When global stagflation occurred in 1970, the Club of Rome, a prominent think tank, released a report on the limit of growth, or the 1970s version of Malthusian theory. Many of the recommendations are absurd and the judgments on economic growth and energy prices are wrong because they did not give full consideration to technological innovation. The progress of human society is the process of breaking the Malthusian trap.
The process of anchoring global currency, we believe, should be as follows:
Anchor 1: USD dominance, USD pegs with gold, the establishment of Bretton Woods system, capital control, fixed exchange rate, and fixed currency.
Anchor 2: USD dominance, multiple currencies without gold, weakening of the system, capital flows, floating exchange rate, currency changes. This is Bretton Woods system 2.0.
Anchor 3: technological innovation, industrial progress, inflation hedging, capital flow, floating exchange rate, and currency equity.
Currency evolved from fixed currency to variable currency to equity currency. Equity currency is a theory put forward in the national capital structure and has been commended by the Sun Yefang Economic Science Foundation. The amount of currency to be issued should be designed in accordance with a country’s equity and its capital structure to provide sufficient financing for national development. The issuance could be increased if there are good enough investment projects, but not too much. If there are no good investment projects and no financing needs, there will be problems with additional currency. Of course, equity currency includes currency and government bonds denominated in local currency.

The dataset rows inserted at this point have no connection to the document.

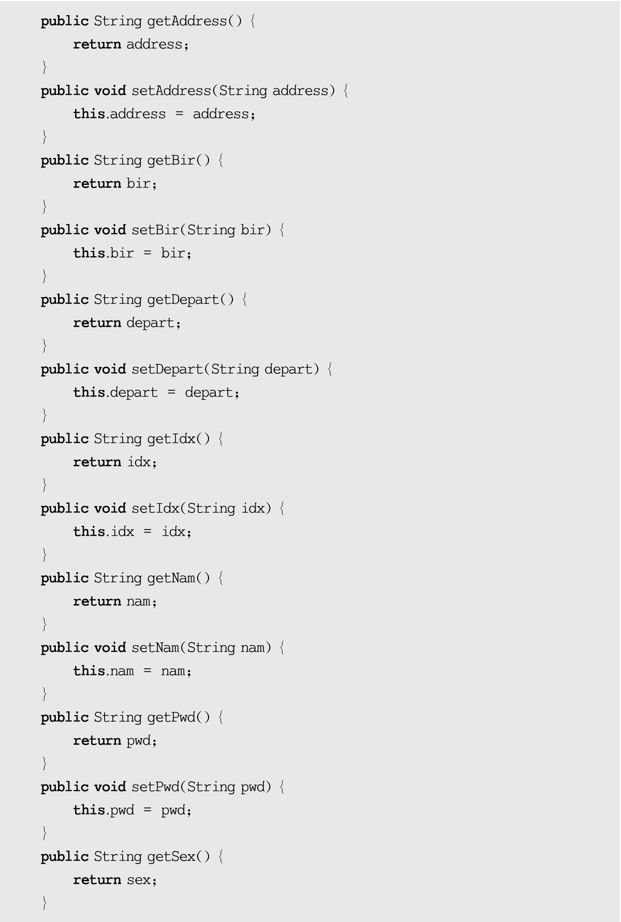
Task: Click the return depart statement
Action: pyautogui.click(x=127, y=323)
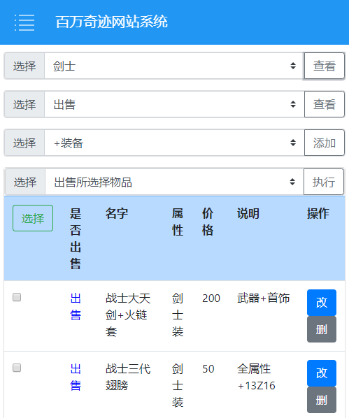Open the +装备 category dropdown

pyautogui.click(x=174, y=143)
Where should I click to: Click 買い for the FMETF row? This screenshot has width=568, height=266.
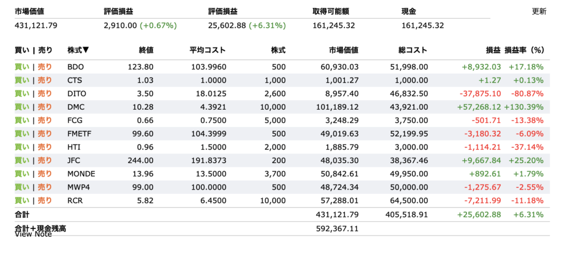[22, 134]
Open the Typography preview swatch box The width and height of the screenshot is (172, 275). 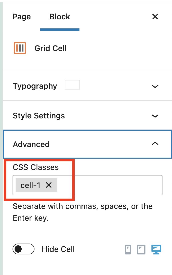(x=72, y=85)
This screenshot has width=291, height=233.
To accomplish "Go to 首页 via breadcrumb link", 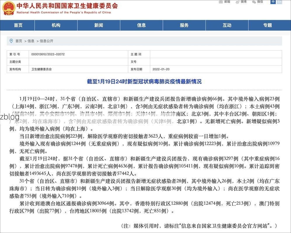I will click(x=19, y=41).
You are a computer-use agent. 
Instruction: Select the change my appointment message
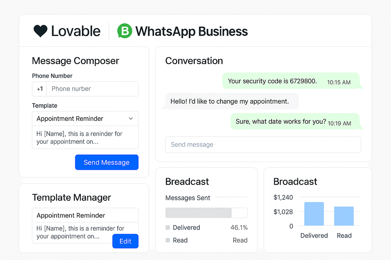(x=231, y=101)
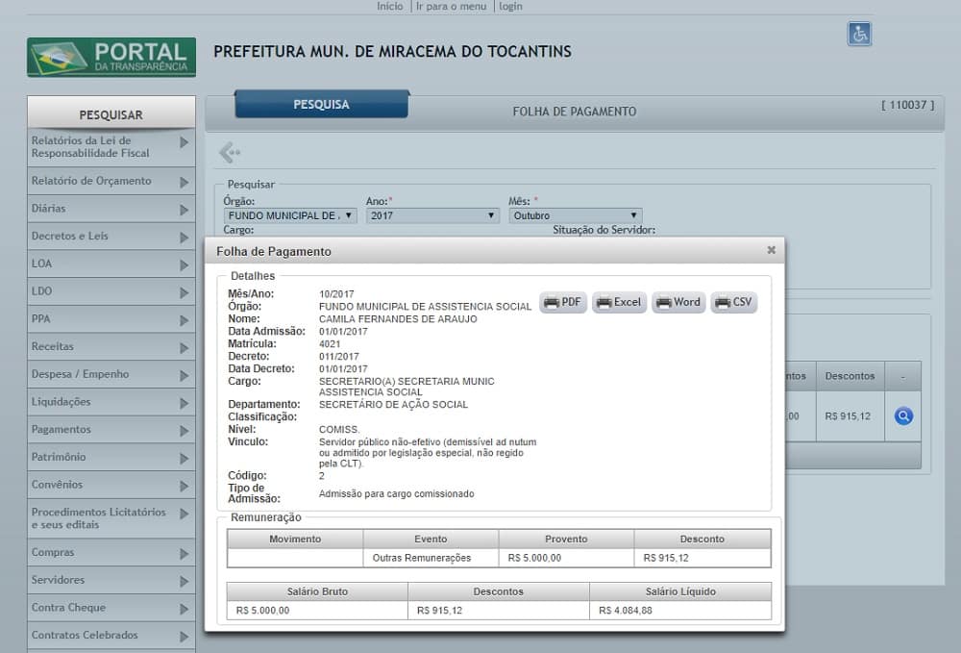
Task: Expand Diárias in the sidebar
Action: point(111,209)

The market advocated the Modern Monetary Theory (MMT) in around 2020. Its kernel error is to believe that government bonds are the assets of residents or enterprises, and the more assets, the better. From the perspective of national equity, when the newly financed projects underperform, the original equity will be diluted, and the stock price will fall, corresponding to inflation. The USD is facing huge dilution costs, a huge challenge facing the world today.
Some of the contents mentioned above are quoted from my book Global Financial System: Crisis and Change, if you are interested.
This is the speech made by the author on May 11, 2022, at the 391st Chang’an Lecture hosted by the Economists 50 Forum. The views expressed herewith are the author’s own and do not represent those of CF40 or any other organization. It is translated by CF40 and has not been subject to the review of the author himself.